▶ [WHAT TO DO]:
Beginning with the line below that contains "Where should I click to: Open" and ending with the line that contains "This screenshot has width=983, height=498.", copy every line exactly. Copy nothing else.

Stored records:
++++++++
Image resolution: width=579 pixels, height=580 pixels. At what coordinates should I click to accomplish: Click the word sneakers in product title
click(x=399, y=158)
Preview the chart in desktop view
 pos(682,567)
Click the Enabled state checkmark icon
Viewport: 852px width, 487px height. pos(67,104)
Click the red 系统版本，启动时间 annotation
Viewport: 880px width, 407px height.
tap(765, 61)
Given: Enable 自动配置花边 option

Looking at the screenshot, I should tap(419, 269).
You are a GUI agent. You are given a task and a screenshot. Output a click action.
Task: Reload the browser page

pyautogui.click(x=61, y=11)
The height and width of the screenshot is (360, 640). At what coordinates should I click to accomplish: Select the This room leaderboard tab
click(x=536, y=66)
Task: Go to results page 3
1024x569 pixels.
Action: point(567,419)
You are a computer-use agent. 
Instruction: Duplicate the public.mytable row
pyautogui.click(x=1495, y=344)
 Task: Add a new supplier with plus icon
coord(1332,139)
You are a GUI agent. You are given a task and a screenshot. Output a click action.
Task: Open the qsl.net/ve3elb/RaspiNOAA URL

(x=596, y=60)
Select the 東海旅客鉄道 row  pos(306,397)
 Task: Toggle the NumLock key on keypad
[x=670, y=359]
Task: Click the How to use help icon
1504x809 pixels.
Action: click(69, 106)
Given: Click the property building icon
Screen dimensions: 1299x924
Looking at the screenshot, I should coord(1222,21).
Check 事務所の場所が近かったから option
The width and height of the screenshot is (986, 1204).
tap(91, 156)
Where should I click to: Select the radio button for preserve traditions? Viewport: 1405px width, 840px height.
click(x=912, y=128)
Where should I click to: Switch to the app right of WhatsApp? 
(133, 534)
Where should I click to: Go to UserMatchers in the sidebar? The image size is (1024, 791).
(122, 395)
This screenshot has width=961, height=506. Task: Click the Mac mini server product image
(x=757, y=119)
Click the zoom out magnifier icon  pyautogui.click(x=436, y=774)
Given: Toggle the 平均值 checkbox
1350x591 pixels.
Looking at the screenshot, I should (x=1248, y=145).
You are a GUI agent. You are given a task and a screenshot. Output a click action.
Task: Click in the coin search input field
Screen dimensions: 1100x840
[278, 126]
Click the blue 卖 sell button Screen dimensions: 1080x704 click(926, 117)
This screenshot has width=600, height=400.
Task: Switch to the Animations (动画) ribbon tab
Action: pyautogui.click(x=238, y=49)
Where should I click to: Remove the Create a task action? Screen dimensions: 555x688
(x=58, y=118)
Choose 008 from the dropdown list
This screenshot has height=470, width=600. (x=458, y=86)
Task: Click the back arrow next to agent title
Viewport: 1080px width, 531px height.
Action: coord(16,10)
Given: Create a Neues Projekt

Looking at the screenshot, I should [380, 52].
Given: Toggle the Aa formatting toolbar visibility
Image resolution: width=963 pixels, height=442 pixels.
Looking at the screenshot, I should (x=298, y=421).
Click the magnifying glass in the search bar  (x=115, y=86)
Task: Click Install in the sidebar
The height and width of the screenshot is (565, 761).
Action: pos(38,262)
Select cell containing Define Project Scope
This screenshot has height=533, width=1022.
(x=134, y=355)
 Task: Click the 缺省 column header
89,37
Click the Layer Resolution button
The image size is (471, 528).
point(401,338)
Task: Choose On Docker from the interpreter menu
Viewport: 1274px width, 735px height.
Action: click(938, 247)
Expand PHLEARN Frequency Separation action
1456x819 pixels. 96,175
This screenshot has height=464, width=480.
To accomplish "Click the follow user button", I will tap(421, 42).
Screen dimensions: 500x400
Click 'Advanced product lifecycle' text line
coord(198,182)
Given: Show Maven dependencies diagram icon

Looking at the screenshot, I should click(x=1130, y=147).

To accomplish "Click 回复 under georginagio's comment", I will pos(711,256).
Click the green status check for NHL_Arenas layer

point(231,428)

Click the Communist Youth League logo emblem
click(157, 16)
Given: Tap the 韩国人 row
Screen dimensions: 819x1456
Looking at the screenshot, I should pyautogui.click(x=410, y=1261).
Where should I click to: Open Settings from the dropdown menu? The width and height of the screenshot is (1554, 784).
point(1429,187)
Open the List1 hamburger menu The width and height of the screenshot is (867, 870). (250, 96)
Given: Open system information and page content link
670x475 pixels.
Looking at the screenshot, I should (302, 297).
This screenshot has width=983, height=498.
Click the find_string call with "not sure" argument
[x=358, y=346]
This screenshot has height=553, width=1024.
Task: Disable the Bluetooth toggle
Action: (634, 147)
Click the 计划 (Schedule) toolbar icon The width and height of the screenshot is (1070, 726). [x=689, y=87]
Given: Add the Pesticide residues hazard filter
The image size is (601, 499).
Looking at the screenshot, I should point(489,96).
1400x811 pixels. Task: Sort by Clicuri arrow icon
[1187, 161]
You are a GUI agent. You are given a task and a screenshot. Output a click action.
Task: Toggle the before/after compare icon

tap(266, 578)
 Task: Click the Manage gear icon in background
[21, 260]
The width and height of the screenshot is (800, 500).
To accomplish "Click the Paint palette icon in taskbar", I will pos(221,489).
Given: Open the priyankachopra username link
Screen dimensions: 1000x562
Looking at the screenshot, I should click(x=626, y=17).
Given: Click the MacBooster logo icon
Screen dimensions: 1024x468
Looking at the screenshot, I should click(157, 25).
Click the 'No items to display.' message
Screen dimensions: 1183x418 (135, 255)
++++++++
▶ [RESULT FOR THIS TASK]:
Where should I click to: Open Settings from the dropdown menu? The width and height of the screenshot is (1554, 784).
point(1429,187)
Open the List1 hamburger menu The width and height of the screenshot is (867, 870). (250, 96)
Given: Open system information and page content link
670x475 pixels.
Looking at the screenshot, I should (302, 297).
This screenshot has width=983, height=498.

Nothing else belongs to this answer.